►

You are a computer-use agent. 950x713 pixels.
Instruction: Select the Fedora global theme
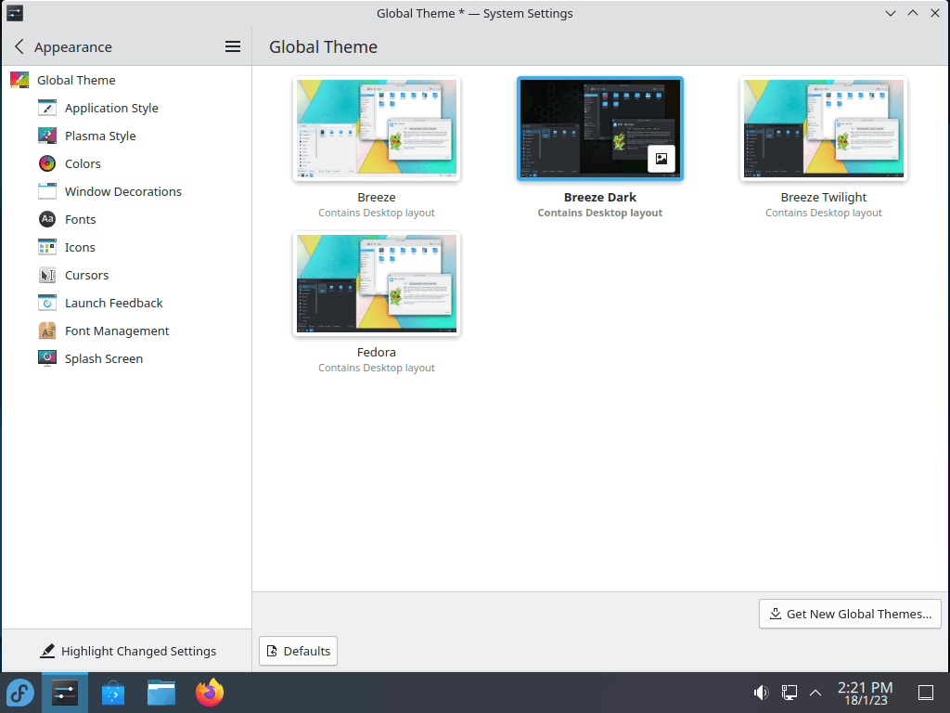pyautogui.click(x=376, y=284)
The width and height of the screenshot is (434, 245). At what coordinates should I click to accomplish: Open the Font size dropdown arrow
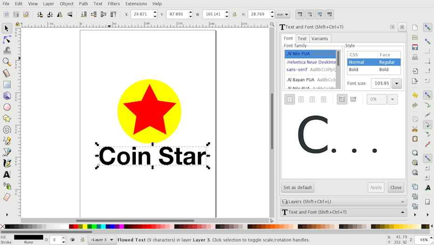397,84
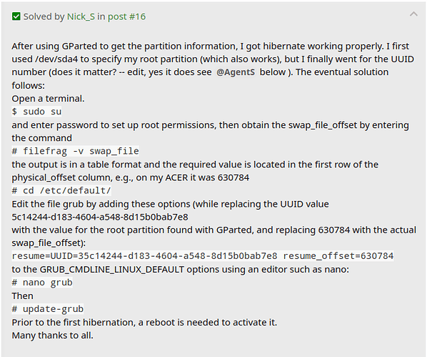Click the plain UUID value 5c14244-d183-4604-a548-8d15b0bab7e8

[x=100, y=217]
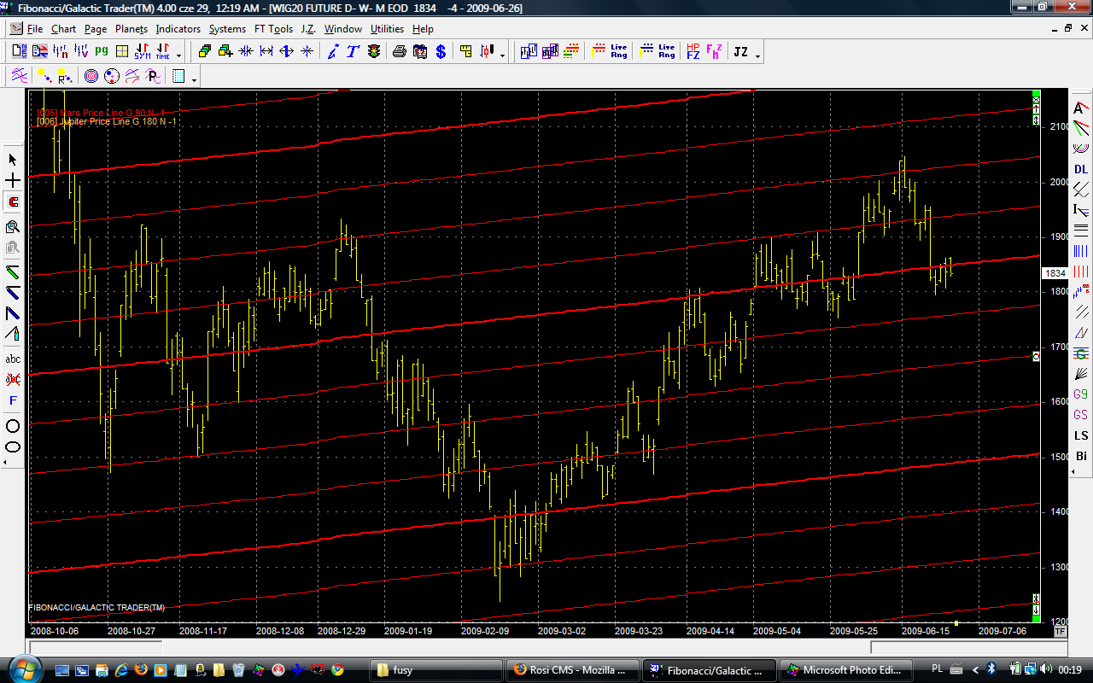Click the LS tool in right sidebar
Screen dimensions: 1093x683
tap(1081, 435)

◄

EXERCISE AIM: Omitting the images, transcribe every record exactly.

ANSWER SPACE:
You are a computer-use agent. 950x713 pixels.
Instruction: Select the Fedora global theme
pyautogui.click(x=376, y=284)
The width and height of the screenshot is (434, 245). At what coordinates should I click to accomplish: Open the Font size dropdown arrow
397,84
Click the plain UUID value 5c14244-d183-4604-a548-8d15b0bab7e8

[x=100, y=217]
Click the LS tool in right sidebar
Screen dimensions: 1093x683
tap(1081, 435)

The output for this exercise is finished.